Com a chegada do novo Uno, o Palio ficou fora dos holofotes da Fiat - e também da lista dos mais vendidos da marca. Natural para um modelo que se encontra às vésperas de uma remodelação geral, prevista para o próximo ano. Mas, ainda assim, a Fiat investe no modelo que acaba de ganhar o novo motor E.torQ 1.6 16V, de 117 cv produzido pela Fiat Power Train. Será ele páreo para o bem acertado conjunto do seu eterno rival, o Gol Power 1.6, ou só a quinta geração que dará a vitória para o modelo da Fiat? É o que você verá nesta reportagem.

Bibo Bouzaz

PALIO ESSENCE 1.6 16V
GOSTAMOS:

O motor E.TorQ fez bem ao Palio

PODE MELHORAR:
A aparência da quarta geração não agrada

CONCLUSÃO:
Palio G5, cadê você?

UMA DAS MAIORES CRÍTICAS de todo e qualquer fã da linha Palio foi a troca do sinfônico motor 1.6 16V italiano, em 2003, pelos 1.8 8V da linha Powertrain GM. Sete anos depois, o Palio volta a conviver com os altos giros, com o motor E.TorQ 1.6 16V da nova versão Essence - que chega para liquidar de uma vez só as versões HLX 1.8 e 1.8R. Enquanto no antigo motor, o bom torque de 18,5 mkgf surgia aos 2.800 rpm - e o carro ficava amarrado em rotações mais altas - agora o torque de 16,8 mkgf comparece aos 4.500 rpm. O que pode sugerir morosidade em baixa, não se confirma na prática: 92% da força aparecem aos 2.500 rpm.
O 1.8 8V era vibrante - no pior sentido da palavra - porém, sempre apto a carregar um apartamento nas costas. Tinha até excesso de torque, bom para fritar pneus em saídas, mas que sacrificava o restante da condução. O E.TorQ traz um torque mais bem distribuído, o que se traduz no seguinte: dá mais tesão em dirigir. Não vai subir uma ladeira ao soltar a embreagem, como acontecia com o antigo motor.
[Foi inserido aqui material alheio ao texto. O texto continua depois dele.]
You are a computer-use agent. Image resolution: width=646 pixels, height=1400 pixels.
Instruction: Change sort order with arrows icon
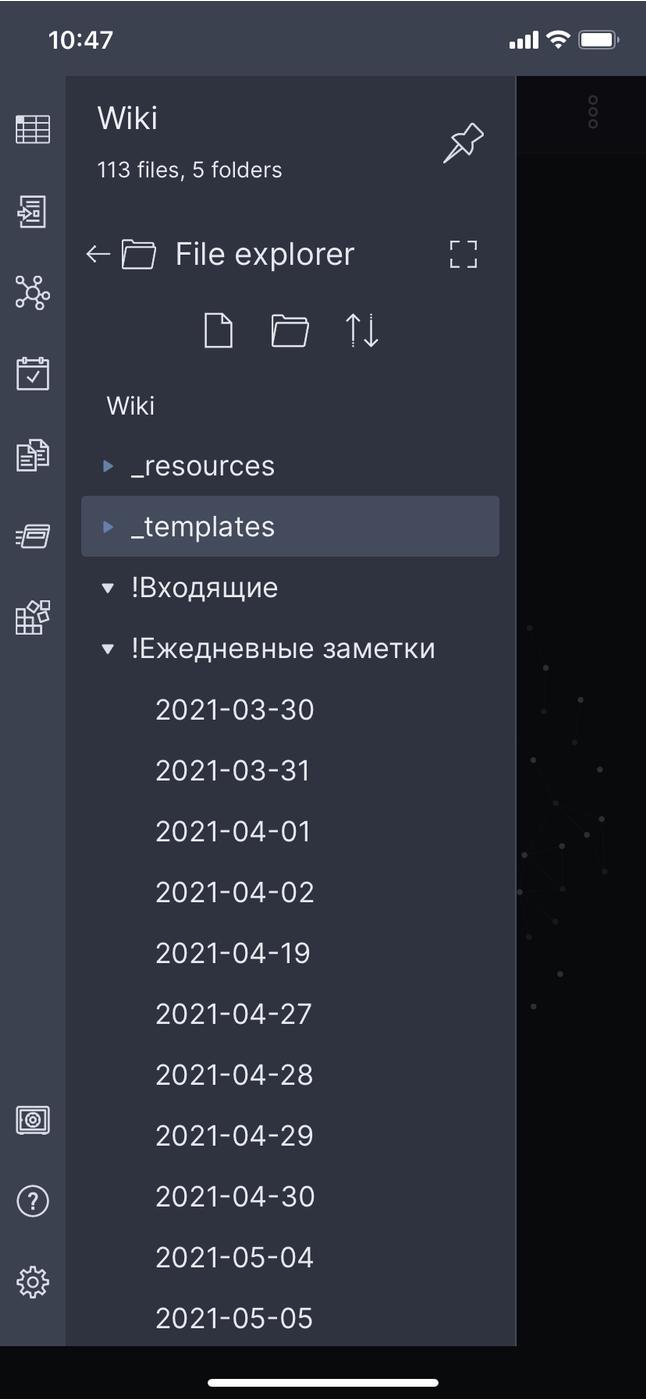click(x=362, y=330)
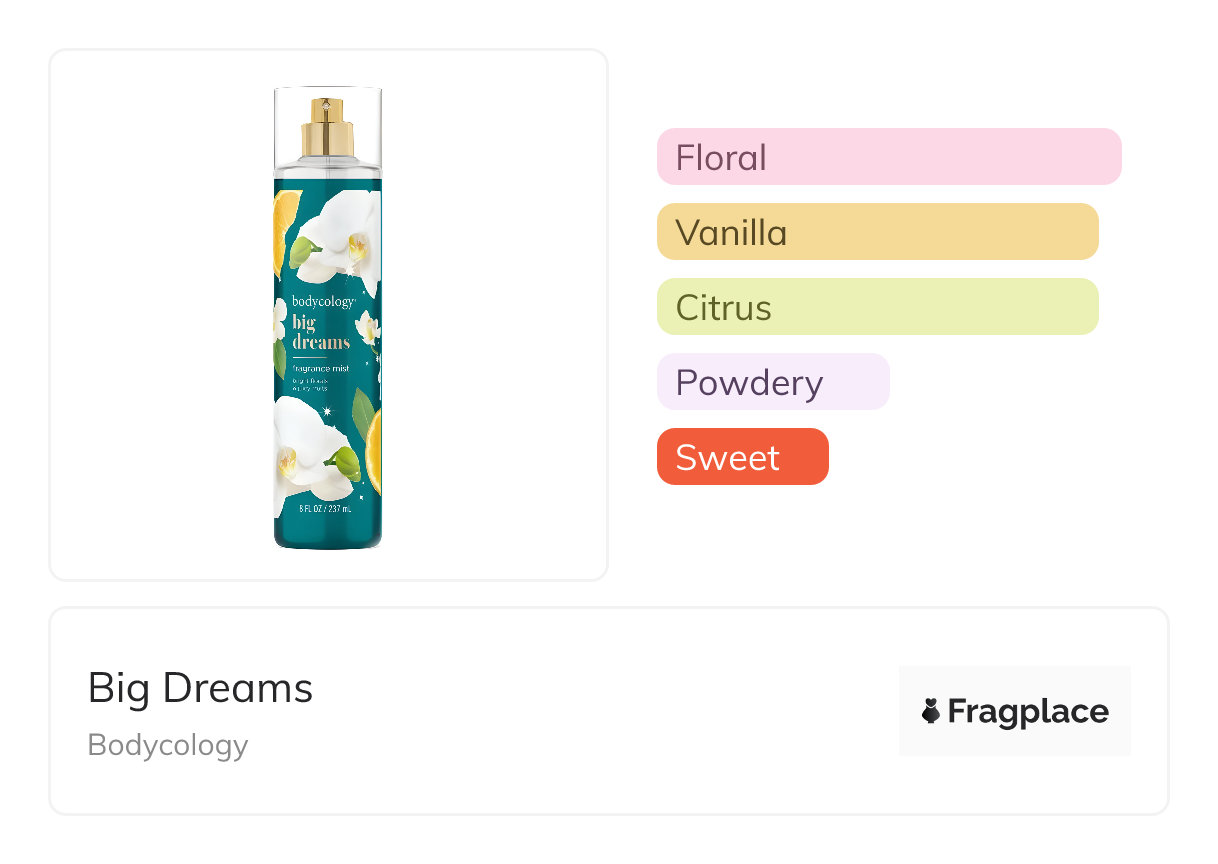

Mas você encara uma serra com mais prazer. É o tipo do carro que você segura o pedal do acelerador por mais um tempinho, só para sentir o giro crescer. Tem um ronco bonito e agradável aos ouvidos.
Se fosse apenas pelo motor, o vencedor deste comparativo já estaria definido. Só que um carro é um animal complexo. E o Palio precisa evoluir. A suspensão é macia, mas demais para quem quer andar rápido. O câmbio e os pedais, extremamente leves, se traduzem em imprecisão. Para um motorista que vê carro apenas como condução, isso pode ser visto como um conjunto macio e com comandos leves. Só que com 117 cv no pé direito, concluímos que falta um pouco de Gol no acerto do Palio.
O interior, na aparência, é mais bem acabado que o do Volkswagen. Mas repare nos detalhes. Há rebarbas em peças plásticas, módulos mal encaixados e a ergonomia poderia ser um pouco melhor. E há também o fato de o Palio estar em seu último ano com essa carroceria, basicamente a mesma desde 1996. E ninguém gosta de comprar um carro que irá mudar em menos de um ano. Se você não liga para isso, levará um dos melhores Palio já feitos. Há boa dose de equipamentos de série e ele custa um pouco menos que o Gol. Se o seu rival neste comparativo não fosse o Volkswagen...

Bibo Bouzaz
O motor E.torQ fez tão bem ao Palio que perguntamos: por que não veio antes? Agora, só falta melhorar o acabamento, certo, Fiat?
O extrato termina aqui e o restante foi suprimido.